Consider the following objection in favour of outcome-based solutions. Even if the outcomes of the economic realm are symptomatic of its process, they themselves can still be damaging, and thus policy directed at results is still needed. Symptoms too cause harm, and therefore also need to be corrected. This objection often recognizes its limits when its application is attempted. Even when one is applying a policy directed at an outcome, one must know the process to be able to apply their policy. I claim that results-oriented thinkers, in the stage of theorizing ideal outcomes, tend to not only ignore the problems in the process but ignore the reality of a process itself — as is the case with Rawls and Piketty. The only problem as it appears to them is that the policy that would create the best outcome has yet to be implemented, without asking if there is a reason why it has not or could not be implemented. This leads to an uncontentious vision of the process of economics and politics — which is the actual location of political conflict and the actual source of unjust outcomes. Indeed, many tend to presuppose a just process, without realizing that if such a process existed, the very results they want to change may never have developed in the first place.

Let us clarify this point with Piketty’s suggestion of a global wealth tax. Wealth usually goes untouched by taxation — a wealth tax could change this. A global wealth tax triumphs over capital’s ability to avoid taxation by moving across borders to find states with the most favourable taxes.

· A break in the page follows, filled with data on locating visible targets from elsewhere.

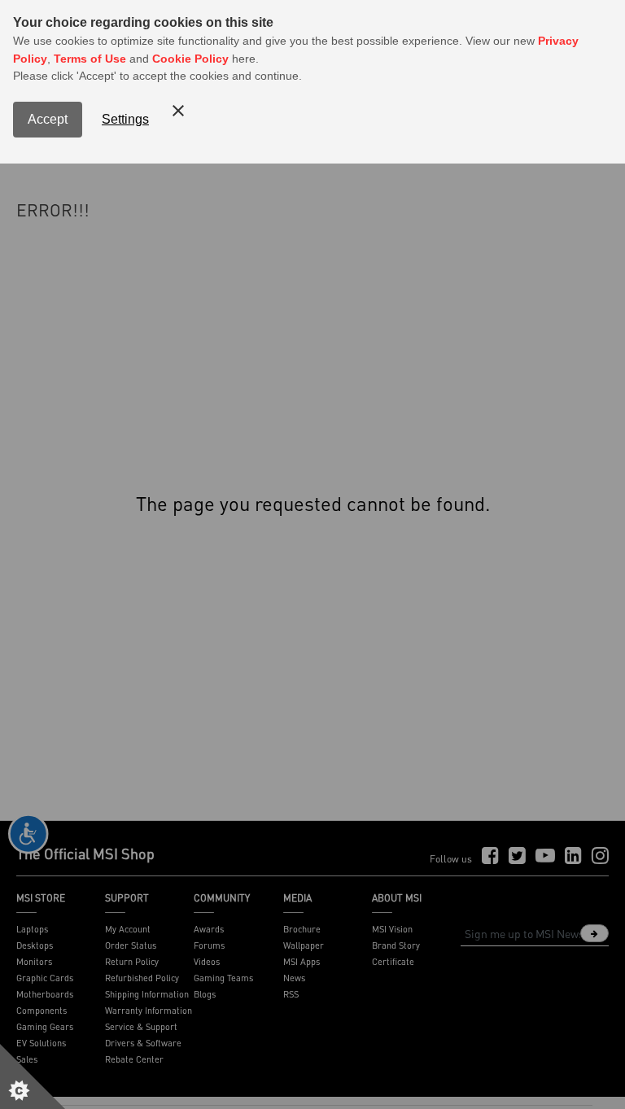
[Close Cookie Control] (178, 110)
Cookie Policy (190, 58)
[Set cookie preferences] (32, 1076)
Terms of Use (90, 58)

The existence of a global wealth tax would be a positive, but it should not be represented as the solution to inequality. This is not because its implementation is impossible; rather, the actual victory would be achieved prior to the implementation of the policy. The victory would be the creation of a world where such a policy can be implemented. Zizek, in response to Piketty, notes that a global wealth tax would require a global power that transcends the sovereignty of nation-states, is capable of accurately tracking capital, and can implement and enforce the tax (Zizek 2015). The creation of this global power that can reliably track and control capital would be a substantial victory (Zizek 2015). Thus, the suggestion of a global wealth tax presupposes that the actual political victory is already accomplished and that the process is perfectly just. If such a political victory had already been accomplished and our politics were without conflict, which is the requirement for this policy, such issues would be nonexistent, making his solutions irrelevant. Piketty is ignorant about the location of politics and potential political victory.

Piketty sees a house on fire, sees the valuable items being burnt, and thus suggests that the items be removed from the house. He does not realize that one cannot do this while the house is on fire; and that if one could remove the valuable items (i.e., if the house were not on fire), the problem would already be solved and there would be no need to remove the items to begin with.

For those arguing against the injustice of our economic circumstances, "wealth inequality" has become the all-encompassing slogan. As such, it becomes the focus of our attention. It then becomes the sole issue that requires solutions, and its roots are either assumed or forgotten. Our attention is misplaced. Wealth inequality is the unjust outcome of an unjust process. Changing the focus away from the outcome of inequality toward the economic process can achieve the evasion of the dead end that Piketty and others have run into. The divergence of wealth across classes is unjust, unhealthy, and perhaps unsustainable, but it is nevertheless a symptom of injustice of the economic process. We should view the outcome of divergence as symptomatic of unjust processes, and these processes as the location of political conflict.

Citations:

Mason, J. W. 2015. “It's Bargaining Power All the Way Down.” Crooked Timber. https://crookedtimber.org/2015/12/15/itsbargaining-power-all-the-way-down/.

Sierakowski, Slawomir. 2015. “Utopia and Its Discontents.” Los Angeles Review of Books. https://lareviewofbooks.org/article/utopia-discontentsslawomir-sierakowski-talks-slavoj-zizek/

Piketty, Thomas. 2014. Capital in the Twenty First Century. Translated by Arthur Goldhammer. Harvard University Press.